AD的分型主要依據其發生的起始部位和累及范圍,目前有兩種不同的分型方法。
DeBakey分型:Ⅰ型夾層是起始於升主動脈,並累及到主動脈弓及主動脈弓以下腹主動脈,Ⅱ型夾層僅局限於升主動脈至主動脈弓不超過左鎖骨下動脈,病變起源於左鎖骨下動脈遠端的胸降主動脈而未累及腹主動脈者稱ⅢA,累及腹主動脈者稱ⅢB。
Stanford分型:凡累及升主動脈的AD被定義為A型(約75%),B型是指病變遠離左鎖骨下動脈,僅累及降主動脈或腹主動脈(約25%)。
DeBakeyⅠ型、Ⅱ型或StanfordA型被稱為近段夾層,DeBakeyⅢ型或StanfordB型稱為遠段夾層。
另外將發生疼痛或者其他先兆症狀後2周內者稱為急性AD,2周以上者稱為慢性AD。
[臨床表現]
急性AD患者中約90%起病為劇烈胸痛並伴有後背部或腹部放射痛,疼痛從肩胛區開始並迅速向下移動,疼痛劇烈、大汗淋漓、面色蒼白,難以忍受的疼痛讓患者有瀕死感,有時被誤診為急腹症和急性心肌梗塞。極少數情況下,AD患者無疼痛症狀或者較短時間內疼痛消失。
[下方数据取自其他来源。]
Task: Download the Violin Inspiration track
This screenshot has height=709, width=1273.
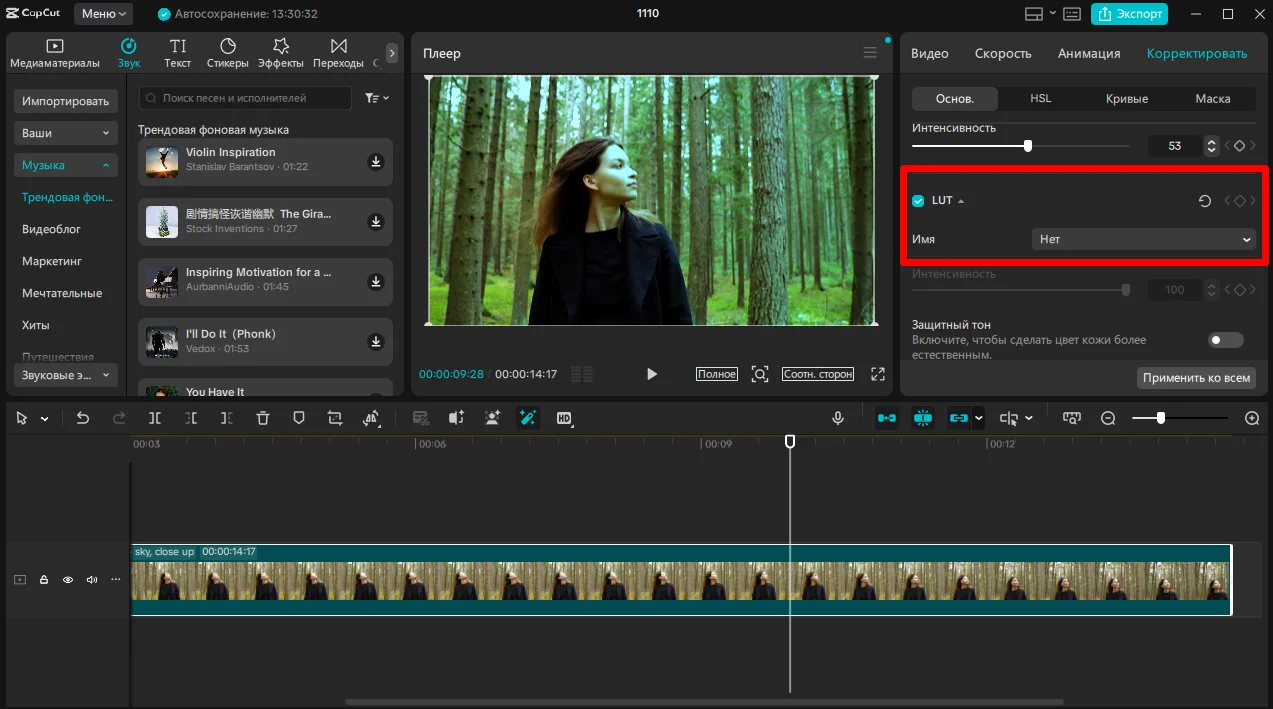Action: click(x=376, y=162)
由於升主動脈破裂導致心包填塞、出血或者AD近端延伸導致冠狀動脈口急性閉塞或者嚴重的急性主動脈瓣反流者易發生猝死。其中主動脈破裂是導致死亡最常見的原因。
急性AD造成的內髒或肢體缺血其致命的另一個原因。多數是因為內髒或肢體分支血管被壓迫、內膜斷裂、套疊等原因引起。肋間動脈、腰動脈損傷可引起脊髓缺血,表現為截癱、輕癱或部分神經功能障礙;腹腔干、腸系膜上動脈的損傷,嚴重者可出現致命的腸壞死;腎動脈損傷可表現為腎梗死和難以控制的高血壓;下肢血管損傷可表現為無脈和缺血性壞死;夾層也可以壓迫左鎖骨下動脈造成左上肢動脈搏動消失等。
[診斷]
通過病史、症狀及相關輔助檢查確定診斷。
確定性診斷完整內容應包括:(1)有無夾層;(2)夾層分型,分期,分級;(3)鑒別真假腔;(4)內膜破口位置和數量;(5)有無主動脈分支血管受累;(6)有無主動脈瓣反流及心肌缺血;(7)有無外滲(主動脈周圍血腫或心包、縱膈、胸膜腔積液)。
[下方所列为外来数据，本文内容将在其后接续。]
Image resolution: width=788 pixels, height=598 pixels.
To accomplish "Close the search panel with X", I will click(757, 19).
影像學檢查:90%的A型AD患者胸部X攝片可見異常,常表現為縱膈增寬,可以出現胸膜滲出(左側胸膜滲出多見)等。
特異性診斷方法有胸部增強CT掃描、磁共振成像(MRA)、經食道心髒超聲(TEE)、和主動脈血管造影等。他們均有較高的敏感性、特異性和檢出准確率。近年來,血管內超聲開始應用於AD的診斷中。
實驗室檢查:AD發展過程中由於主動脈中膜層平滑肌廣泛損害,使平滑肌細胞結構蛋白包括肌凝蛋白重鏈在血液中的濃度升高。Suzuki等研究發現,95%的AD患者起病後3小時左右肌凝蛋白重鏈濃度開始升高,6小時左右達到最高濃度,以後隨時間延長而降低。該指標起病6小時內靈敏度為91%,特異性為98%。當濃度>10ug/L,其特異性可達100%,與心肌、骨骼肌之間的交叉反應率<0.05%,且由於其濃度在近段AD患者中較高而有助於分型。因此,檢測血液中肌凝蛋白重鏈濃度成為一種快速、無創、經濟、具有高靈敏性和特異性的新的診斷方法。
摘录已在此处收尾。